Determination of Organonitriles Using Enzyme-Based Selectivity Mechanisms. 2. A Nitrilase-Modified Glassy Carbon Microelectrode Sensor for Benzonitrile.

Timothy Z. Liu, Yi Wang, Samuel P. Kounaves,* and Edward J. Brush
Center for Field Analytical Studies & Technology, Department of Chemistry, Tufts University, Medford, Massachusetts 02155

Abstract

A nitrilase-modified glassy carbon microelectrode for the detection of benzonitrile in water was developed and analytically characterized. The detection scheme uses Rhodicoccus sp. nitrilase to catalyze the hydrolysis of benzonitrile derivatives directly into carboxylic acid and ammonia. The glassy carbon microelectrode surface modification was accomplished by attaching a hydrophilic tether to the microelectrode surface and then, using the free terminal amine at its other end, biotinylating with sulfo-NHS-biotin. Afterward, avidin was attached to the spacer arm, followed by the biotinylated nitrilase through avidin-biotin coupling. Benzoic acid, an enzymatic reaction product, is electrochemically reduced at the glassy carbon microelectrode, producing a steady-state reduction current proportional to the concentration of benzonitrile in the sample.
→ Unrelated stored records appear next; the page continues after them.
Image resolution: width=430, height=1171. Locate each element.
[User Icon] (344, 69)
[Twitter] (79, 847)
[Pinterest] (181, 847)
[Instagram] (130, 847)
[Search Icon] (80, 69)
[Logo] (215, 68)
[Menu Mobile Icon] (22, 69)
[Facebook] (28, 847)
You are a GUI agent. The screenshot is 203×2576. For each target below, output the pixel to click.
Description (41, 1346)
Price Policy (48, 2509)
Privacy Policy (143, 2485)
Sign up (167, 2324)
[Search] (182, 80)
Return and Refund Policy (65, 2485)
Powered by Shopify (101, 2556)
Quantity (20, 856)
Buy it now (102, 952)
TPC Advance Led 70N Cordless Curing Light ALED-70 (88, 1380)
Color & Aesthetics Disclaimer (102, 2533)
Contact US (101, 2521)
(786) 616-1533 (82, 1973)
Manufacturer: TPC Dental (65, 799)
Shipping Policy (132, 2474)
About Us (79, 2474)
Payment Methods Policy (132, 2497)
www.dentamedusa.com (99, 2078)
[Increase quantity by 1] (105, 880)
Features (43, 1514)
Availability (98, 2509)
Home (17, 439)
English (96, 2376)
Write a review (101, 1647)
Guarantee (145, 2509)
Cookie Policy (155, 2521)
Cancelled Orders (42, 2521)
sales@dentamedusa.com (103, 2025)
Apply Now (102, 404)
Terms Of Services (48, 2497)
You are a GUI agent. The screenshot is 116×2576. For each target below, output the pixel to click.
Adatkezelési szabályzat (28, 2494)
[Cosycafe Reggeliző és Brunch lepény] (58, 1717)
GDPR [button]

In the temperature range of 25 to -20 ºC , the biotinylated nitrilase was found to be stable up to 3 times longer than the native enzyme. The activity of the biotinylated nitilase was optimum over a pH range of 7-11, while that of the native enzyme was optimum only between pH 7 and 9. The nitrile sensor was stable for at least 7 days at 25 ºC. It was demonstrated for the detection of benzonitrile at concentrations of 0.1-5 mM in both simple and benzene/chloroform/nitrobenzene containing samples.